Mais aussi un sac à dos contenant papiers d'identité, acte de naissance et passeport, argent liquide, médicaments indispensables, la peluche préférée des enfants, des barres de muesli et une lampe de poche pour être en mesure de partir vite en cas d'attaque. Des « cours d'urgence » sont proposés par différentes institutions pour apprendre à survivre pendant quelques jours sans électricité en s'éclairant par exemple à la bougie et à la lampe de poche. Même la bonne vieille lampe à pétrole est de retour. Plusieurs villes ont déjà simulé des coupures de courant pour se préparer au pire. La pandémie et les graves inondations de l'été 2021 dans la vallée de l'Ahr ont accéléré cette prise de conscience.
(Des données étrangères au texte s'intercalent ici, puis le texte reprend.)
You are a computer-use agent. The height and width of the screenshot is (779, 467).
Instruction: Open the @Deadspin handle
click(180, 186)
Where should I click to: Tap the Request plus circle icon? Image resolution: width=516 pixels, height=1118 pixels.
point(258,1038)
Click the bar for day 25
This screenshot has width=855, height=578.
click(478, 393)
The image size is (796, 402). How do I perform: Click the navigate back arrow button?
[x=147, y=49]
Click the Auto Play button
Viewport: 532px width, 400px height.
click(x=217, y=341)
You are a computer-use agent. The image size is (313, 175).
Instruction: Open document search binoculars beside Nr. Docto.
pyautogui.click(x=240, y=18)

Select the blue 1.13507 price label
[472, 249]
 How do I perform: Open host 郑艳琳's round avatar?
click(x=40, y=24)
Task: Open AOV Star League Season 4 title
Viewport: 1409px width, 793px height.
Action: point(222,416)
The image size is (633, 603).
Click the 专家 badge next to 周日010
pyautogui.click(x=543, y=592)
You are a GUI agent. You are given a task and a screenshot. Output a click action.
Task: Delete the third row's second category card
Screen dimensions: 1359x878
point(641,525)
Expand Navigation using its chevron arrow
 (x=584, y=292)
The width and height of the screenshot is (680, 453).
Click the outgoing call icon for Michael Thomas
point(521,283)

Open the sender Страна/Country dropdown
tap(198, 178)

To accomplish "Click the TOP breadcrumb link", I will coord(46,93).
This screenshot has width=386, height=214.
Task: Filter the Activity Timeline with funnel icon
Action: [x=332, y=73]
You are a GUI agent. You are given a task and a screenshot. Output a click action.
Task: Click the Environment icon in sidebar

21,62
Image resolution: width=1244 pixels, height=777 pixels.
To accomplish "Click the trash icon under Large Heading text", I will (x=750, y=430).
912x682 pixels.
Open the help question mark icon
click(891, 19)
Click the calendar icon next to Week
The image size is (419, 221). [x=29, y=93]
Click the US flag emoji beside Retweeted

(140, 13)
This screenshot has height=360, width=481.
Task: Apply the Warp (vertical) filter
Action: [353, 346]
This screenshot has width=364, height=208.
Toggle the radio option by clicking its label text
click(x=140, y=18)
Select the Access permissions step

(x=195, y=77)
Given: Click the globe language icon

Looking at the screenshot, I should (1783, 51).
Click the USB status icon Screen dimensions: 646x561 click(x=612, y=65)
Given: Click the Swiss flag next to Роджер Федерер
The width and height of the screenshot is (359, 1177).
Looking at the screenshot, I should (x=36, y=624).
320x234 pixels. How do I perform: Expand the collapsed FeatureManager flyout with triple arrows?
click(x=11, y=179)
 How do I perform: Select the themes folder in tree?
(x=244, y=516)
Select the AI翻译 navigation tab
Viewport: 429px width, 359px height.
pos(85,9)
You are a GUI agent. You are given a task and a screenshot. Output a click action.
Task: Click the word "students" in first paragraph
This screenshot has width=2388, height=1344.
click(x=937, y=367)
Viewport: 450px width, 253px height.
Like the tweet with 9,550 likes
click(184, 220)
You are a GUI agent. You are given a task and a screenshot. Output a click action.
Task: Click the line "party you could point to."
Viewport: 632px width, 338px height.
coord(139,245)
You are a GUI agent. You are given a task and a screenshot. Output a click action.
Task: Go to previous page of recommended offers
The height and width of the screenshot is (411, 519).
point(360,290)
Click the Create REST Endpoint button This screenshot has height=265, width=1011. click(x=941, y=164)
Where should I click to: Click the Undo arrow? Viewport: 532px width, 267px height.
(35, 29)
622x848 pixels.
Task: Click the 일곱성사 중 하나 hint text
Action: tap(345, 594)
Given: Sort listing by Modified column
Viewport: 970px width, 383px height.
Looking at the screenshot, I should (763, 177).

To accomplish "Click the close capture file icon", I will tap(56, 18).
Même si les experts ne cessent de rassurer que le réseau électrique allemand est l'un des plus sûrs au monde et que le ministre de l'Économie Robert Habeck annonce que les stockages de gaz sont pleins à 100 %, la peur d'un blackout persiste. Beaucoup ne peuvent s'empêcher de propager l'idée de cette fin du monde imminente. Les plus inquiets appellent leurs mairies pour savoir où se trouve l'abri antiatomique le plus proche de chez eux « au cas où les Russes commençaient à bombarder l'Allemagne ». Pas étonnant dans ce climat anxiogène que beaucoup refusent d'écouter la radio le matin au lever.